Stored records
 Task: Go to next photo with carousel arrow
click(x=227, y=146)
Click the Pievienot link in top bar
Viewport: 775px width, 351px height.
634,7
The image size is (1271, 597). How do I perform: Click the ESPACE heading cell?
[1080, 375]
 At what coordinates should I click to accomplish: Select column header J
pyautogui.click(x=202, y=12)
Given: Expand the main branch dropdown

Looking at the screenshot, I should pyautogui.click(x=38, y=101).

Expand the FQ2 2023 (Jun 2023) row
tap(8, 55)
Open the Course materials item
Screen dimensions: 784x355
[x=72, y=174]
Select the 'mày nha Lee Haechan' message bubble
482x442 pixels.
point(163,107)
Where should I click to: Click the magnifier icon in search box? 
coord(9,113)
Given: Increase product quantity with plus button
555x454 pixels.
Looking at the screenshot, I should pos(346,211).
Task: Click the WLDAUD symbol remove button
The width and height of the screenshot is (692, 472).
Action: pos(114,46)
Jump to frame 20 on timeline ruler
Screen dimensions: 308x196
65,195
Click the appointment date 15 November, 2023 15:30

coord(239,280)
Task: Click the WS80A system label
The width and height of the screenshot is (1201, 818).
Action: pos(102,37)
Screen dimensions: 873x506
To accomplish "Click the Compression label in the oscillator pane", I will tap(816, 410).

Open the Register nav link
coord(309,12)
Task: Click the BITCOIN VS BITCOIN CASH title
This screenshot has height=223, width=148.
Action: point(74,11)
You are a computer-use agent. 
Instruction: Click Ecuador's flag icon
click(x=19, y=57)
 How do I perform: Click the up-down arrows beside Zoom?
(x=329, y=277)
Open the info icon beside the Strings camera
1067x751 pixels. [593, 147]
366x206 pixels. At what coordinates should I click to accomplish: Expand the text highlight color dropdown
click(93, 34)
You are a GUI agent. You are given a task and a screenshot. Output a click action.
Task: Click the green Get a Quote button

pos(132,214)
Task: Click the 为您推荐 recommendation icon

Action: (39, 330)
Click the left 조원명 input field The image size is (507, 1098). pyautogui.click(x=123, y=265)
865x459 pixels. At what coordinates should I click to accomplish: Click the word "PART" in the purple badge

» WHAT THIS TASK INVOLVES: Retype the records that precede this task, keeping them exactly the same.

» RESPONSE AREA:
 Task: Go to next photo with carousel arrow
click(x=227, y=146)
Click the Pievienot link in top bar
Viewport: 775px width, 351px height.
634,7
The image size is (1271, 597). How do I perform: Click the ESPACE heading cell?
[1080, 375]
 At what coordinates should I click to accomplish: Select column header J
pyautogui.click(x=202, y=12)
Given: Expand the main branch dropdown

Looking at the screenshot, I should pyautogui.click(x=38, y=101).

Expand the FQ2 2023 (Jun 2023) row
tap(8, 55)
Open the Course materials item
Screen dimensions: 784x355
[x=72, y=174]
Select the 'mày nha Lee Haechan' message bubble
482x442 pixels.
point(163,107)
Where should I click to: Click the magnifier icon in search box? 
coord(9,113)
Given: Increase product quantity with plus button
555x454 pixels.
Looking at the screenshot, I should pos(346,211).
Task: Click the WLDAUD symbol remove button
The width and height of the screenshot is (692, 472).
Action: pos(114,46)
Jump to frame 20 on timeline ruler
Screen dimensions: 308x196
65,195
Click the appointment date 15 November, 2023 15:30

coord(239,280)
Task: Click the WS80A system label
The width and height of the screenshot is (1201, 818).
Action: pos(102,37)
Screen dimensions: 873x506
To accomplish "Click the Compression label in the oscillator pane", I will tap(816, 410).

Open the Register nav link
coord(309,12)
Task: Click the BITCOIN VS BITCOIN CASH title
This screenshot has height=223, width=148.
Action: point(74,11)
You are a computer-use agent. 
Instruction: Click Ecuador's flag icon
click(x=19, y=57)
 How do I perform: Click the up-down arrows beside Zoom?
(x=329, y=277)
Open the info icon beside the Strings camera
1067x751 pixels. [593, 147]
366x206 pixels. At what coordinates should I click to accomplish: Expand the text highlight color dropdown
click(93, 34)
You are a GUI agent. You are given a task and a screenshot. Output a click action.
Task: Click the green Get a Quote button

pos(132,214)
Task: Click the 为您推荐 recommendation icon

Action: (39, 330)
Click the left 조원명 input field The image size is (507, 1098). pyautogui.click(x=123, y=265)
865x459 pixels. At what coordinates should I click to accomplish: Click the word "PART" in the purple badge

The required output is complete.